India crossed 3000 Covid-19 cases with 75 deaths. At least 42 per cent cases are among people between 21-40 years of age and 32 per cent in the 41-60 year category.
At this time, there are no specific vaccines or treatments for COVID-19. However, there are many ongoing clinical trials evaluating potential treatments.
Treatment options available now:
- Those who get admitted to hospital are given treatment for their symptoms while their immune systems try to fight the virus off.
- Patients are isolated to stop the virus spreading.
- Patients are given oxygen and in the worst cases may be put on a ventilator.
Some treatment options that are currently being investigated are:
- Remdesivir is an experimental broad-spectrum antiviral drug originally designed to target Ebola.
- Researchers have found that remdesivir is highly effective at fighting the novel coronavirus in isolated cells.
- This treatment is not yet approved in humans, but two clinical trials for this drug have been implemented in China.
- One clinical trial was recently also approved by the FDA in the United States.
- Chloroquine is a drug that’s used to fight malaria and autoimmune diseases.
- At least 10 clinical trials are currently looking at the potential use of chloroquine as an option for combating the novel coronavirus.
Lopinavir and ritonavir
- Lopinavir and ritonavir are sold under the name Kaletra and are designed to treat HIV.
- In South Korea a combination of these two drugs had a significant reduction in a patient’s levels of the coronavirus.
- According to WHO, there could be benefits to using Kaletra in combination with other drugs.
- The scientists who first developed APN01 in the early 2000s discovered that a certain protein called ACE2 is involved in SARS infections.

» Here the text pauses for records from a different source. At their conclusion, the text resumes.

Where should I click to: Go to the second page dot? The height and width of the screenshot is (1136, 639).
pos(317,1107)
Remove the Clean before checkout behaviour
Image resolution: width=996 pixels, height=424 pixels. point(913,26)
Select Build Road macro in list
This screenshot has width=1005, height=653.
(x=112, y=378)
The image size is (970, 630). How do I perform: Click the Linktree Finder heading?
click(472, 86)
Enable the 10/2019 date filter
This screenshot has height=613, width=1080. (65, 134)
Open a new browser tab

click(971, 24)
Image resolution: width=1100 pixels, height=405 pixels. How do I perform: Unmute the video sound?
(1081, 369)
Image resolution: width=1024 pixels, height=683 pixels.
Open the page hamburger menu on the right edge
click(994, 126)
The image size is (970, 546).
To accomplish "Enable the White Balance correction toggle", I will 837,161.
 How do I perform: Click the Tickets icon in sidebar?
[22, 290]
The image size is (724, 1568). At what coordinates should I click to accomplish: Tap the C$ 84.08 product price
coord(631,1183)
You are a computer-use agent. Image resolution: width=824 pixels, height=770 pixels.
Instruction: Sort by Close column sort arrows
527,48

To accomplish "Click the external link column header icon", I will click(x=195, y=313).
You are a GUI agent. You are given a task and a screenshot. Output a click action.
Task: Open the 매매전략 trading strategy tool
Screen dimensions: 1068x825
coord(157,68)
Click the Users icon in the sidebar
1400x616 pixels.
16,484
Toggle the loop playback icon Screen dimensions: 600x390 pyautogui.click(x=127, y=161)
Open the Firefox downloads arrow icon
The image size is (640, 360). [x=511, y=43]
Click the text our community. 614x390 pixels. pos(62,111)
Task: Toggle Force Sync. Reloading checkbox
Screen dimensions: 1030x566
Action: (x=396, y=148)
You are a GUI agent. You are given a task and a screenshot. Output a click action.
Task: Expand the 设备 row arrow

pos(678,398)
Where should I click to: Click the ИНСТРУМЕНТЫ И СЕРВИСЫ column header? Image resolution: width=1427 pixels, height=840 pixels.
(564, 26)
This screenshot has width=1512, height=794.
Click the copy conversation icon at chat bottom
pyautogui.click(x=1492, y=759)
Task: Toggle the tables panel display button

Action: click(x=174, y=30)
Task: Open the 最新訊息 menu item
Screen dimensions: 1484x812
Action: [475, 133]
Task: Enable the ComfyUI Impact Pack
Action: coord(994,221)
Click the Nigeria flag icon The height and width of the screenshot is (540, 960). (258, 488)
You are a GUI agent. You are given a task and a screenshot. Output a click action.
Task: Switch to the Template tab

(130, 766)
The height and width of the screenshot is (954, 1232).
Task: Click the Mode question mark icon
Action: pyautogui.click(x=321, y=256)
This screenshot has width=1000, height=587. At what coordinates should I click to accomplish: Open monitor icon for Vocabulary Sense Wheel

- This protein also helped protect the lungs from injury due to respiratory distress.
- From recent research, it turns out that COVID 19 also uses the ACE2 protein to infect cells in humans.
- China has approved the use of the antiviral drug Favilavir to treat symptoms of COVID-19.
- The drug was initially developed to treat inflammation in the nose and throat.
- The drug has supposedly shown to be effective in treating COVID-19 symptoms in a clinical trial of 70 people.